Page 1 of 1

Manipulating h1, h2, h3 content dynamically

Posted: Tue Mar 03, 2009 4:40 am
by Walid
Assuming that I've got the content of a web-page loaded into a buffer, I'd like to do the following:

1. Check the page for any h1 content (i.e. that which is encapsulated between <h1 and </h1>).
2. Grab the inner text (i.e. that which is encapsulated between > and <).
3. Manipulate the inner text and then replace the original text with the modified text.

Anyone know how to achieve this?

Re: Manipulating h1, h2, h3 content dynamically

Posted: Tue Mar 03, 2009 4:52 am
by papa

Code: Select all

preg_replace()

Re: Manipulating h1, h2, h3 content dynamically

Posted: Tue Mar 03, 2009 4:55 am
by Walid
Lol!

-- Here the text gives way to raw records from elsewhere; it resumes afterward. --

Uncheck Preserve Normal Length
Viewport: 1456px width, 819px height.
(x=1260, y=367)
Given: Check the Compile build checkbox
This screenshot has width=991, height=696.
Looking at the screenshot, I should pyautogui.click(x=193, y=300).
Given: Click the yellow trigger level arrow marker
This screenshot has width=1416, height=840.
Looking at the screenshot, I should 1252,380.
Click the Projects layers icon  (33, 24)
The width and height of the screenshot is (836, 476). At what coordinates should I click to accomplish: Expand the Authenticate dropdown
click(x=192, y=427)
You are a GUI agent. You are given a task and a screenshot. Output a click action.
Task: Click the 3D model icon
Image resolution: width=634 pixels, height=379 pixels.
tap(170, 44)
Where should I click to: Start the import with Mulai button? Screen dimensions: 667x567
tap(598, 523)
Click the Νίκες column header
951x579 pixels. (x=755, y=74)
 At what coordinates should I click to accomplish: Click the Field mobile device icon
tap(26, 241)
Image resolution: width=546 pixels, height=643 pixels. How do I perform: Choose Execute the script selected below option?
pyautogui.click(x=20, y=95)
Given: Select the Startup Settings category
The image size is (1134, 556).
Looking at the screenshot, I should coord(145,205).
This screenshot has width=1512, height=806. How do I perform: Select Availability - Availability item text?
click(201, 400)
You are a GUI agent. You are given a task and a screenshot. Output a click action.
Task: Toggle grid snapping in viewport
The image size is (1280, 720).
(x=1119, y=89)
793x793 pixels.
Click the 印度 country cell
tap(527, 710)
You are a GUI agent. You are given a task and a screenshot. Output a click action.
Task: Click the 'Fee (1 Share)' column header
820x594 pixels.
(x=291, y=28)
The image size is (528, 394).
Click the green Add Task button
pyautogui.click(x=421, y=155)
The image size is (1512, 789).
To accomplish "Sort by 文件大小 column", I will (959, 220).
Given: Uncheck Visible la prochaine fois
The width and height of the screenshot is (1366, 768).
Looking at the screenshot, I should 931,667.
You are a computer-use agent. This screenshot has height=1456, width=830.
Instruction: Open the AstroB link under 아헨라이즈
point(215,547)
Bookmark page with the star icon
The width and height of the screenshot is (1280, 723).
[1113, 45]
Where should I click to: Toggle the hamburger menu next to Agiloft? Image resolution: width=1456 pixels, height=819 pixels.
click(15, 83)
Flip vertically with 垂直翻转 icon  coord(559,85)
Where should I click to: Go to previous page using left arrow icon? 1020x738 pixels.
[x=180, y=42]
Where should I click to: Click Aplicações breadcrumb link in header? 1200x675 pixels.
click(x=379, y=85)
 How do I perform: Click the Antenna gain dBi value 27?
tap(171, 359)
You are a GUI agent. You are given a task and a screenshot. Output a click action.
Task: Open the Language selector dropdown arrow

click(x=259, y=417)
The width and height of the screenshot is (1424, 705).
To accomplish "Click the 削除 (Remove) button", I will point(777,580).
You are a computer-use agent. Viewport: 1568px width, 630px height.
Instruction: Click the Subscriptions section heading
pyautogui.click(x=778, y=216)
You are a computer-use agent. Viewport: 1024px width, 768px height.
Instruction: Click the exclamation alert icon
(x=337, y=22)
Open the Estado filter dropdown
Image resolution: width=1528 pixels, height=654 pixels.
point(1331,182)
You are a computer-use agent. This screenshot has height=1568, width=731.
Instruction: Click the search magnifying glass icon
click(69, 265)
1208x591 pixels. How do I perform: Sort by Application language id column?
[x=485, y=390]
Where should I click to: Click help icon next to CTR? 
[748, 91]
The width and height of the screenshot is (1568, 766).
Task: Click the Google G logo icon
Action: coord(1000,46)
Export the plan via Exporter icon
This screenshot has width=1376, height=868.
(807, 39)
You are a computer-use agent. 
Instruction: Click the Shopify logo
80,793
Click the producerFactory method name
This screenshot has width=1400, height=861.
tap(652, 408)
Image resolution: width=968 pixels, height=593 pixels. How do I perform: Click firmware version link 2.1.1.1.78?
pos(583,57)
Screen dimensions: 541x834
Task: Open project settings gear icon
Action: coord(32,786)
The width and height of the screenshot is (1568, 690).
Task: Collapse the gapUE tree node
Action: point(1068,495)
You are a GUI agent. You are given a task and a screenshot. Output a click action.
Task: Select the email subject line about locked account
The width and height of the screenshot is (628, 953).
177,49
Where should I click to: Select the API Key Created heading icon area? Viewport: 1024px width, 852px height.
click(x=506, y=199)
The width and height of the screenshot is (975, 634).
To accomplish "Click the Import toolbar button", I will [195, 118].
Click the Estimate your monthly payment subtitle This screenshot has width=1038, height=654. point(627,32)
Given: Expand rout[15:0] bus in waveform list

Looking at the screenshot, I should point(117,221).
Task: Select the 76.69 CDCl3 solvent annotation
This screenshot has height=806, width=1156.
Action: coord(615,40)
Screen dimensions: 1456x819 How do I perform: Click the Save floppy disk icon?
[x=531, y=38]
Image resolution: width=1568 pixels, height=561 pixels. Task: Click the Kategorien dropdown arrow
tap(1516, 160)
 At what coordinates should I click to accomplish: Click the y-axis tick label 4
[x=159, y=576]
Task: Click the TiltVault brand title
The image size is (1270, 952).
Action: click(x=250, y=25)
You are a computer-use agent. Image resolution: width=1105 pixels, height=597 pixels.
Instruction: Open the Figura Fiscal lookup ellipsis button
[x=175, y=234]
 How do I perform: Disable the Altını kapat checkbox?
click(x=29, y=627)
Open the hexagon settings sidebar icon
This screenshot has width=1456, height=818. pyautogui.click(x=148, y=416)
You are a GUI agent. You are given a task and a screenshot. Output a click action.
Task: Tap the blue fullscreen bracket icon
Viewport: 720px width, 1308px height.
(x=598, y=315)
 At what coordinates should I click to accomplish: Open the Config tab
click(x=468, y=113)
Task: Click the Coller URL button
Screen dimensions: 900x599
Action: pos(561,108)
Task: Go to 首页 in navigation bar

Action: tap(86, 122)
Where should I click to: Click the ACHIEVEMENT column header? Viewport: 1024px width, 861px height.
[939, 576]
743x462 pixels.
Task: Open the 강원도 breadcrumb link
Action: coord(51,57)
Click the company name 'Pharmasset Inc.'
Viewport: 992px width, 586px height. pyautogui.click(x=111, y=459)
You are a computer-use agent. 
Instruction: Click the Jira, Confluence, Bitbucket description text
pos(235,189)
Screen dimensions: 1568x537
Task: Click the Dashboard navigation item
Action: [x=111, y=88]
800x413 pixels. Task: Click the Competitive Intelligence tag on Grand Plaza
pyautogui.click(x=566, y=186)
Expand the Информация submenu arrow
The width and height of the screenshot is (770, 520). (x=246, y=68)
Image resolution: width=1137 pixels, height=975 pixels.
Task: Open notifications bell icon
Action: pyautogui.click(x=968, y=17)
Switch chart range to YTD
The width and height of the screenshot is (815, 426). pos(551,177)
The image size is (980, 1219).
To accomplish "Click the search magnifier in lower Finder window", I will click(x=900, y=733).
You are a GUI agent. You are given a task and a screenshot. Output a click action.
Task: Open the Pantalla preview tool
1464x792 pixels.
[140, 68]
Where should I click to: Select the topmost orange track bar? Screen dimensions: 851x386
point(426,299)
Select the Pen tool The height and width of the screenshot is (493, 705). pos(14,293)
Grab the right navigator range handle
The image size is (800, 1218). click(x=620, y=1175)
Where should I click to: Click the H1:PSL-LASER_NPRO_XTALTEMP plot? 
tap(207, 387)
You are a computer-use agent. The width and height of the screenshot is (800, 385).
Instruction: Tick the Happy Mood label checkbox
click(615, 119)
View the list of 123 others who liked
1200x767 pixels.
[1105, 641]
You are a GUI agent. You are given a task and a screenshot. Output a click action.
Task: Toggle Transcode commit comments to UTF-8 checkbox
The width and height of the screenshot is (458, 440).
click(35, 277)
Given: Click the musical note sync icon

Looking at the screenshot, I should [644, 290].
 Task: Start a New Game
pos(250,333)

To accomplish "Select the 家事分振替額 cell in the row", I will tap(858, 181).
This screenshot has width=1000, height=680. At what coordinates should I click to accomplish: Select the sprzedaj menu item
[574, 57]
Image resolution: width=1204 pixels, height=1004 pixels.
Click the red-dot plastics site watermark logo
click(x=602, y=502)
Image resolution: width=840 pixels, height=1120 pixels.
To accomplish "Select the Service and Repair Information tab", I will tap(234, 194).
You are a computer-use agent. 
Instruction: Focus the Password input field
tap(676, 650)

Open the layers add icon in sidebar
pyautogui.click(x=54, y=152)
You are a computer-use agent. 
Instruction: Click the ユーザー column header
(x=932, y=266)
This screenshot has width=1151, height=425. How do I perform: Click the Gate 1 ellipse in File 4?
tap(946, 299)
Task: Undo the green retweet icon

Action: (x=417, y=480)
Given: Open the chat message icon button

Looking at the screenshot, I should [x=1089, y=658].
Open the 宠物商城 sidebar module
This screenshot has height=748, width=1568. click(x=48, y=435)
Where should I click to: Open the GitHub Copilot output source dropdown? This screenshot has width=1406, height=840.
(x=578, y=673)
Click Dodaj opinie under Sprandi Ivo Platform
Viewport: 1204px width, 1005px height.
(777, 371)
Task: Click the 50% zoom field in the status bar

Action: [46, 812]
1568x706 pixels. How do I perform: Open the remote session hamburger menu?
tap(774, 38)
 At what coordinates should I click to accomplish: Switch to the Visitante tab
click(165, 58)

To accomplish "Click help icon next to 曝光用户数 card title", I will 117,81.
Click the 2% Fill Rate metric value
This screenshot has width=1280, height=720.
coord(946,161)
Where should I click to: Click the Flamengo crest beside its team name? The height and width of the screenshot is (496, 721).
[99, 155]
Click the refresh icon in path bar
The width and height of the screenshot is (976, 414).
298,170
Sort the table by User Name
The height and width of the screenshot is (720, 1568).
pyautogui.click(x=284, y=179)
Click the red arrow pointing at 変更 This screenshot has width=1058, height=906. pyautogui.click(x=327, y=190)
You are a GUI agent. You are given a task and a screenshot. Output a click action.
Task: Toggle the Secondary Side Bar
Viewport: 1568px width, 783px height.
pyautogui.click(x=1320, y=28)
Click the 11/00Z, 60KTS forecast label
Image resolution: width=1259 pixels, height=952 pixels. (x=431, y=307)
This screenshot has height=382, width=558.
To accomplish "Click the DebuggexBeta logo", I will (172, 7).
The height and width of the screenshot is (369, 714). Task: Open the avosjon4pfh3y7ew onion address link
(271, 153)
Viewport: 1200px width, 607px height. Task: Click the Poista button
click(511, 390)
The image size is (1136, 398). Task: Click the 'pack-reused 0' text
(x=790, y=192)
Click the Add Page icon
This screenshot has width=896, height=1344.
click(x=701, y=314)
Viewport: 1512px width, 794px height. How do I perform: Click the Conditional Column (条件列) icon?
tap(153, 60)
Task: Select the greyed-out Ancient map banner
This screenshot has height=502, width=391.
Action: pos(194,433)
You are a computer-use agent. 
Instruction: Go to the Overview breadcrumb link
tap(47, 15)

I thought that might have something to do with... doing it is the problem.

Re: Manipulating h1, h2, h3 content dynamically

Posted: Tue Mar 03, 2009 5:41 am
by papa
We got some really good regexp guys on the forum. I can give it a shoot in a few minutes, not saying I'm good though... ;)

Re: Manipulating h1, h2, h3 content dynamically

Posted: Tue Mar 03, 2009 5:44 am
by Walid
That would be great. THanks.

Re: Manipulating h1, h2, h3 content dynamically

Posted: Tue Mar 03, 2009 5:55 am
by papa

Code: Select all

 
<?php
$file = "h1.php";
 
$content = file_get_contents($file);
 
$changed_val = preg_replace('#<h1>[^<].+</h1>#i', "Papa", $content);
 
echo nl2br(htmlspecialchars($changed_val));
?>
Seems to work on a file h1.php:

Code: Select all

<html>
<head>
<title>test</title>
</head>
<body>
<h1>Test</h1>
Some text
</body>
</html>

Re: Manipulating h1, h2, h3 content dynamically

Posted: Tue Mar 03, 2009 5:59 am
by Walid
Although I haven't yet tried it.... I need Papa to be the content returned by a function which processes the inner text that exists within <h1></h1>.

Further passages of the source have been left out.